I would like to buy a Hailo

Myself and the other author of Hailo just got what looks to be very odd spam asking us whether someone could buy a copy of Hailo.

Here's an E-Mail that was sent to Hinrik:

I want to buy a Marklov pluggable engine, Where can i buy one, i am coming to
Iceland for a visit, can i come to your shop?

And, in another E-Mail sent to me:

Hi,
I would like to buy a Hailo. Where can i get one and how much do they cost?
Thanks Julie

Clearly I should quit my dayjob and start selling copies of Hailo on CD in a dedicated store just for this purpose.

More seriously though, is anyone else getting similar spam these days about their CPAN distros? It seems odd to get a couple of these E-Mails within a few days.
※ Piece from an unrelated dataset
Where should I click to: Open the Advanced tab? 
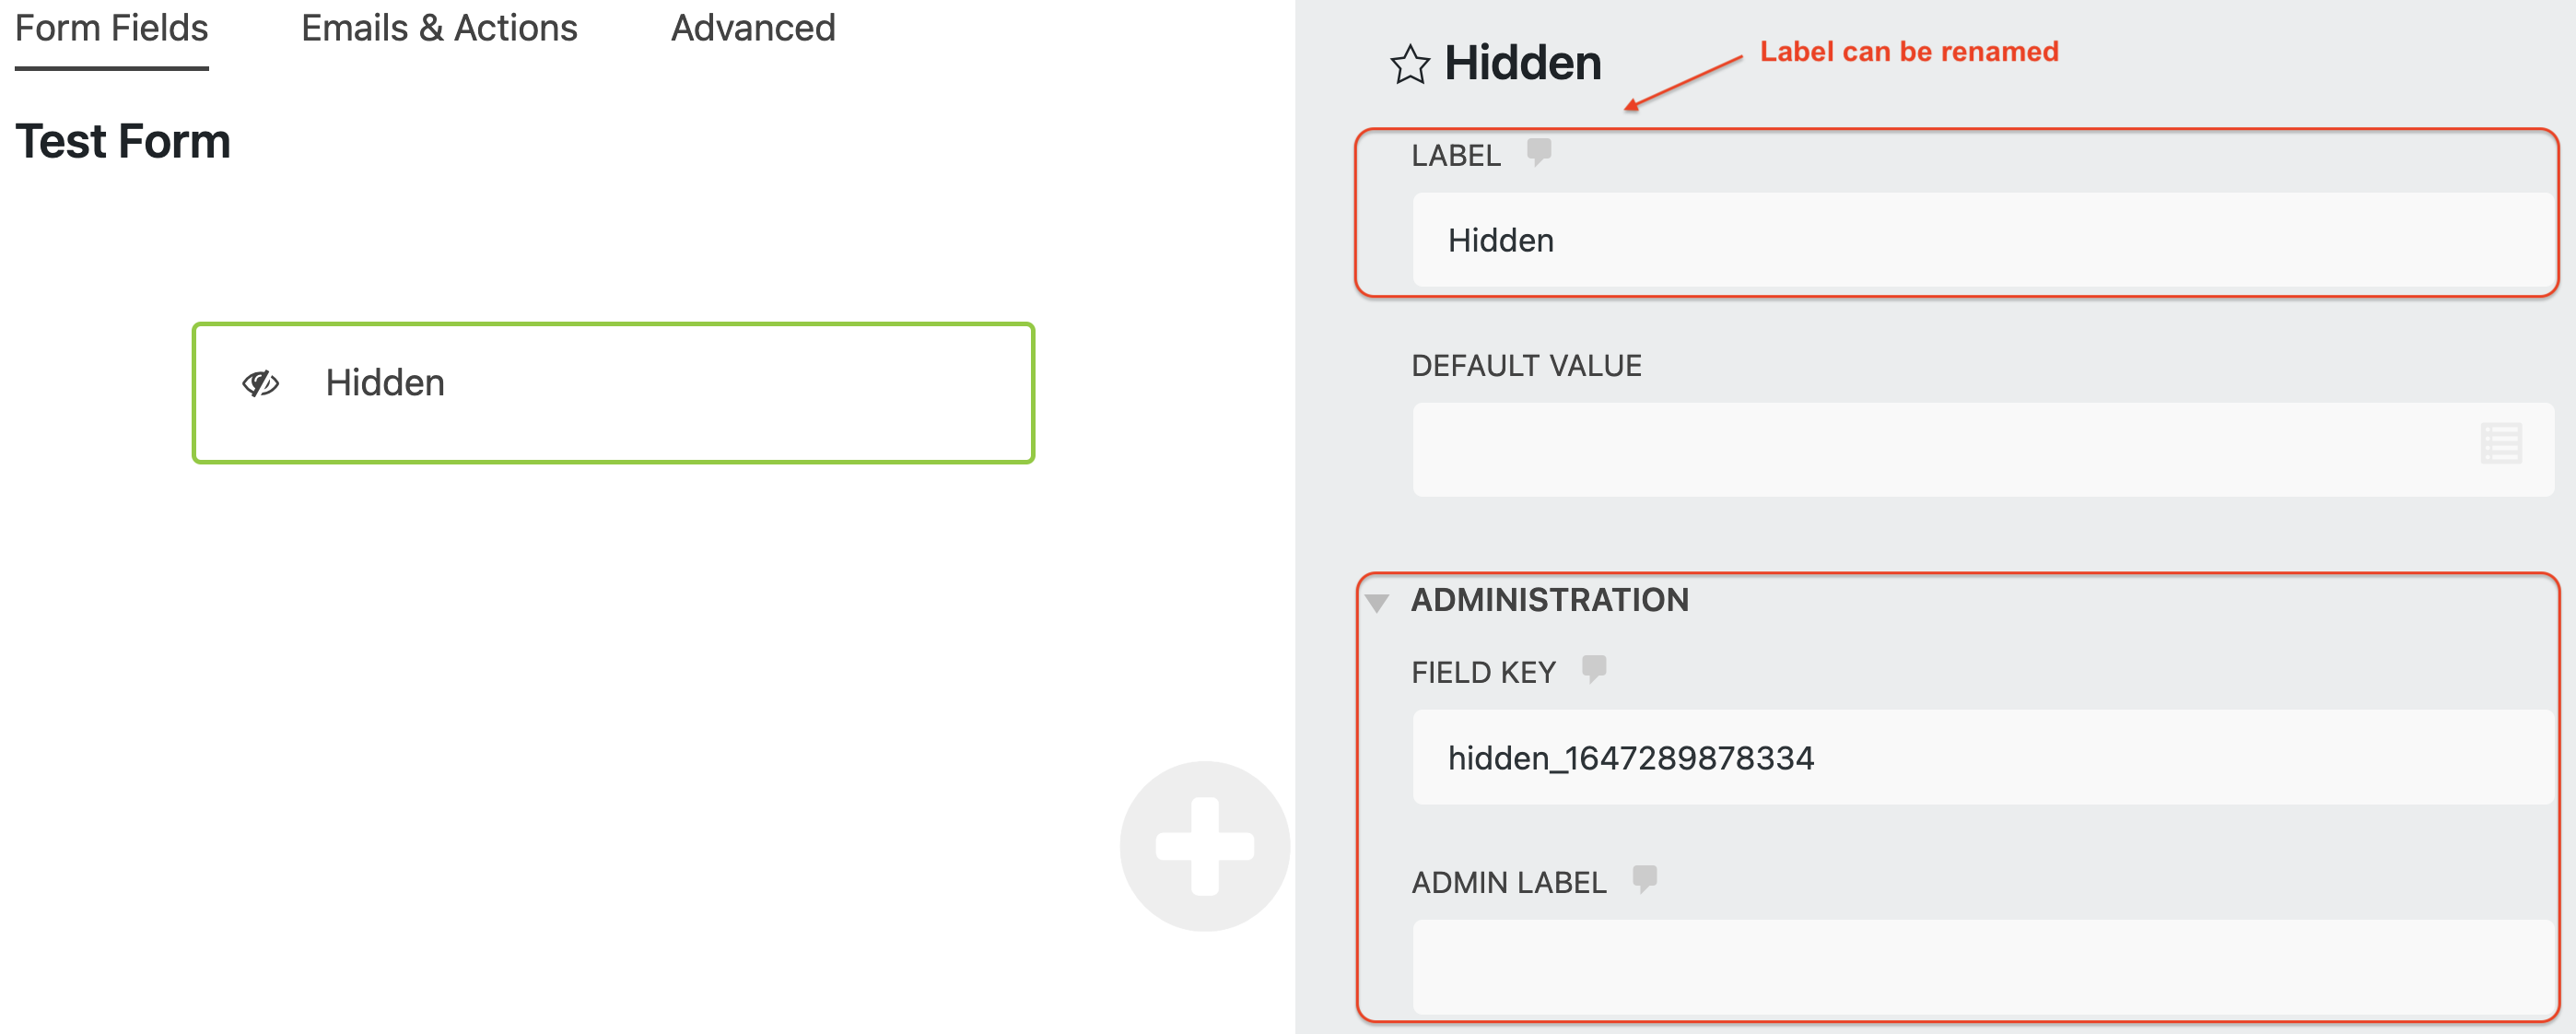pyautogui.click(x=753, y=28)
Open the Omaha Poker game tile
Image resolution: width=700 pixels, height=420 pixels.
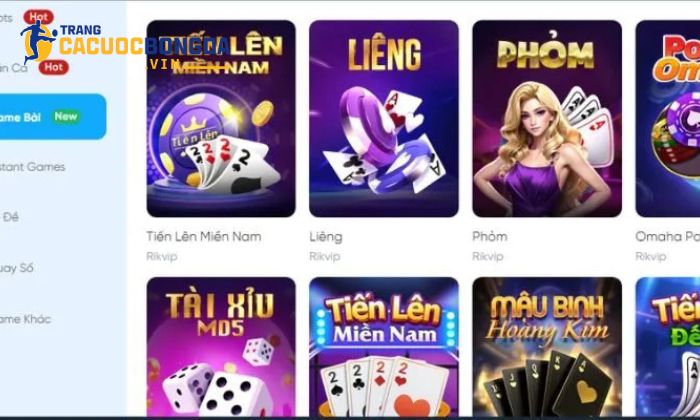tap(668, 119)
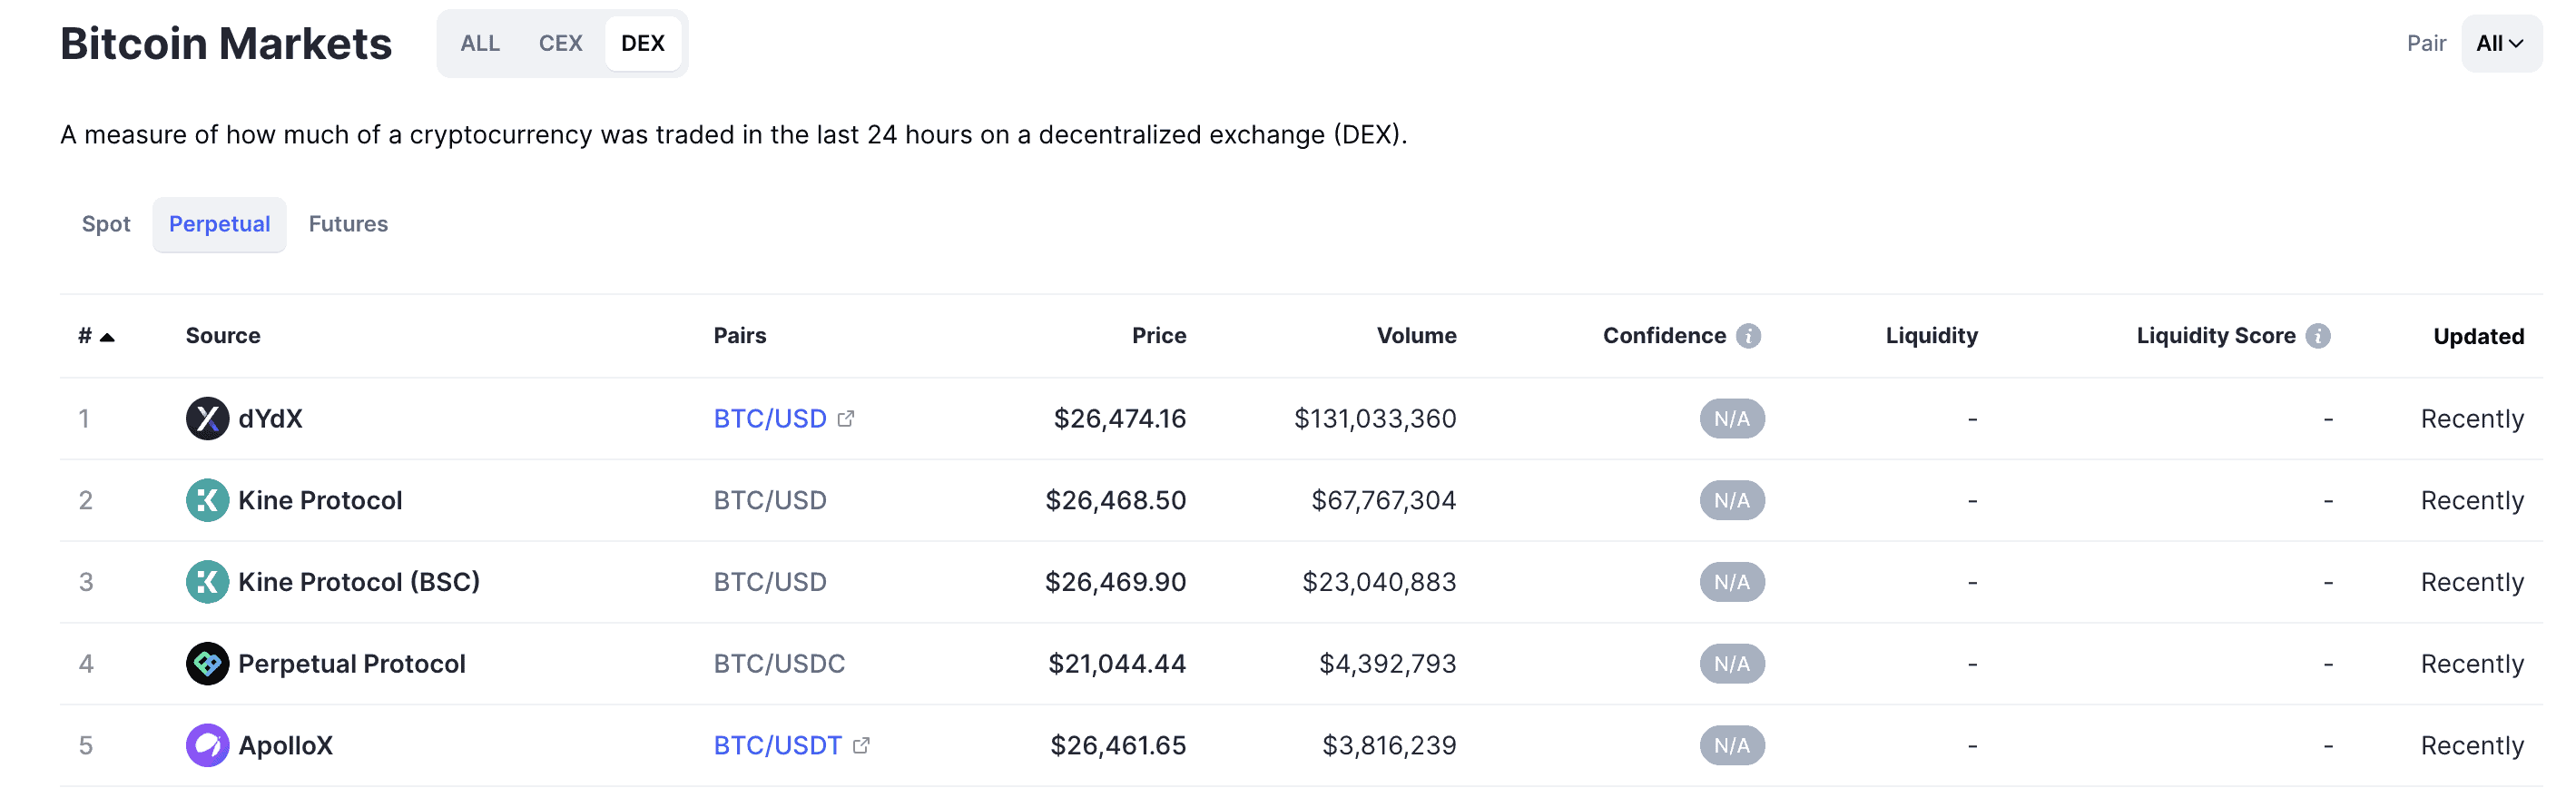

We did have someone contact us a couple of years ago legitimately wanting to buy a license for of Hailo. It took quite a long E-Mail exchange to convince that person that yes, we were in fact giving it away for free.

3 Comments

Hi

No, I have never had that happen.

Did you try asking for the money in advance :-))?

Cheers Ron

I've had clients who've told me it's easier for them to buy a license than use open source software for free. Mostly, it's getting over a liability hump so they have someone to sue when things go wrong. I've even been advised to set up a separate company just to sell the licenses, put no assets in the company, and just close it down if there was a problem. I didn't do that.

What brian is telling is strange. As far as I know, proprietary software companies such as Microsoft, sell their software with a big “no warranty” disclaimer in all-capital letters in their licences, which prevents you from effectively suing them, and I have yet to hear of anyone suing Microsoft for bugs in their software, which ended up costing people a lot of time (and money) in lost work or in the need for handling malware. (Similar disclaimers also appears in most open source licences, but I'm just saying that non-FOSS software is not better in this respect).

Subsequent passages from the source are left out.